Островитяне — страница 37 из 45

И вот тогда очень пригодятся наши наработки. И даже если не будет такого — все равно важно поддерживать в этих… ну, в верующих, настрой на авторитет. К сожалению, ленинский ЦК и лично дорогой Леонид Ильич им не годятся — ну что ж, пусть будет этот самый Феофилакт из залесья. Главное, чтобы люди отвыкали жить своим умом, принимать самостоятельные решения. Чтобы все было навсегда расписано и распределено, чтобы власть была безусловной и несменяемой, и власть эта всегда была, есть и будет нашей. А как ее назвать — дело техники. Просекла?

Милица только смеется в ответ:

— Я всегда своим говорю, что у советских товарищей нам еще учиться и учиться! Как завещал великий Ленин!

— И знаешь, подруга, я тебе вот что еще скажу. Мы все — безотцовщина. Вся страна, вся. Какие отцы на фронте сгинули, какие в лагерях, а какие язык в жопу засунули или в бутылку залезли. Кончились наши батьки, когда Сталин себя Батей назначил. Вот дети наши, может, другое дело… Да и то разве внуки. Мы же тоже подранки, у нас детства-то нормального не было, мы своим не можем передать, чего нам от батек не досталось. Светлая тебе память, папа Аркаша…

Но рюмка уже пуста. Белла побаивается заказывать новую порцию водки — может быть, для них этого много, так тут не принято? А раз Милица угощает, то поперек нее неловко как-то. Да и понимает ли эта курица югославская, хозяйка кафе, по-русски? И Белла просто заканчивает свою пламенную речь:

— Вся страна безотцовщина. И попы эти какие ни на есть грамотные да прогрессивные — тоже. Ты им только намекни, что там, за семью морями, за десятью горами, в лесах тверских дремучих, водится какой-то великий старец, всем им отец — они же молиться на него будут. Папа нашелся! Настоящий, мудрый, безошибочный, всеведущий и всеблагой! И кто эту их потребность удовлетворит, тот и будет ими править. Ныне, присно, вовеки, аминь.

Вера тем временем подает гостьям сочащийся золотистым жирком шашлык и сочную нарезку из помидоров и перцев с козьим сыром и оливковым маслом, и пышные пшеничные лепешки. На Острове умеют делиться радостью жизни, и никаким большевикам этого не отнять.

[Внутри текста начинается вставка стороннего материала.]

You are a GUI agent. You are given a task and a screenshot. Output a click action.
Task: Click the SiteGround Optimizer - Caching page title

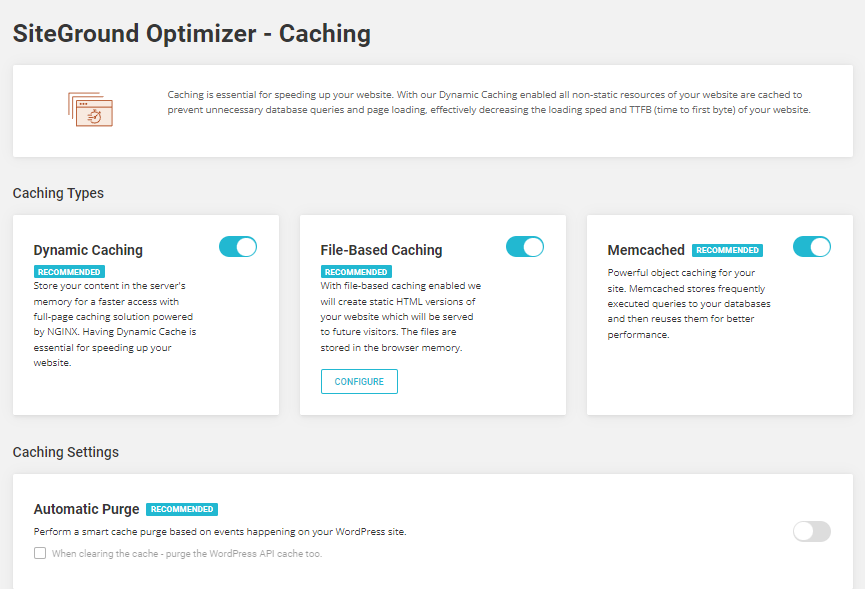coord(191,34)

Вера — у нее есть вера. Тихая, спокойная, может быть, не такая пламенная, как у отца. В храм ей не набегаться: по воскресеньям в кафе больше всего посетителей, и далековат тот храм, и вообще он католический, не как Савин монастырь. Но это ведь не очень важно, правда? Она молится — говорит с Богом утром и вечером, и когда ей грустно, и когда весело, и когда ее не понимают. Он поймет — всегда. И она Его понимает, ей ясны Его книги, живет по ним — как дышит. Отшумела мятежная юность, и так стало просто и ясно жить по Его слову. До донышка, до глубины видно все — как в ласковой лазури Адриатики. Иго Его благо, и бремя Его легко.

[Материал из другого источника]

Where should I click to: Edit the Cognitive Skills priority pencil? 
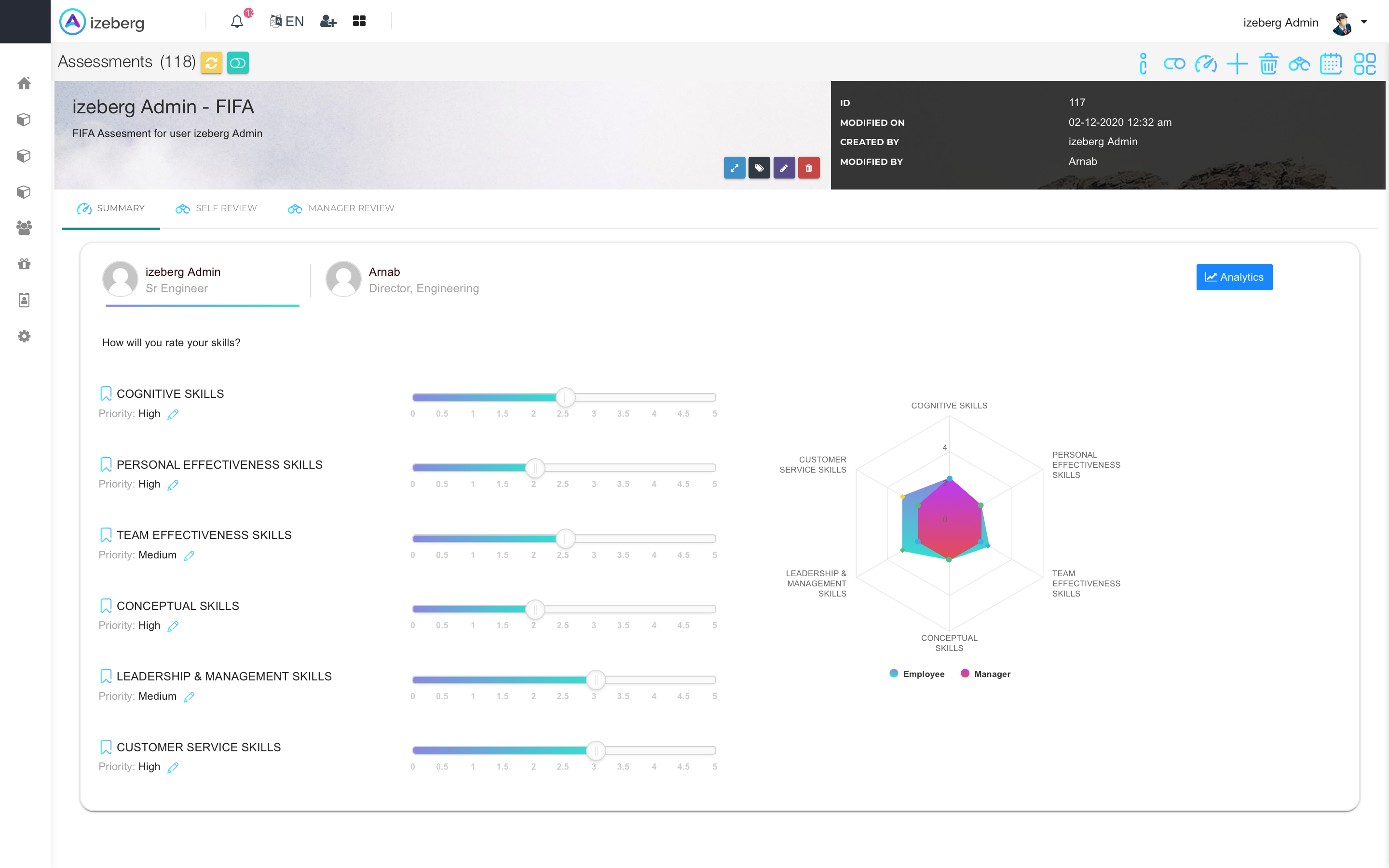click(x=173, y=415)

И там, за кругом голубых гор, пропахших ветром и травами, солью и солнцем, за ласковыми летними дождями, за шепотом теплеющего моря, за бессонными ночами и немыслимыми рассветами, ждет ее встреча с папой. Нет на Земле края прекрасней Южной Далмации, но любая былинка в Царствии Небесном краше ее во сто крат, и милосердный Отец дарит свет и тепло тем, кто не пьет жизнь большими от жадности глотками и умеет ждать своего счастья.

Утро. История Рыбки

Марк просыпался по-прежнему рано, до света, и в этот раз — рядом с Рыбкой, помощницей поварихи. Она приткнулась на краю господской постели, край одеяла едва прикрывал, что можно было прикрыть, и Марк подумал, что она, должно быть, замерзла прохладной ночью, но не решилась его будить, чтобы по-настоящему укрыться одеялом.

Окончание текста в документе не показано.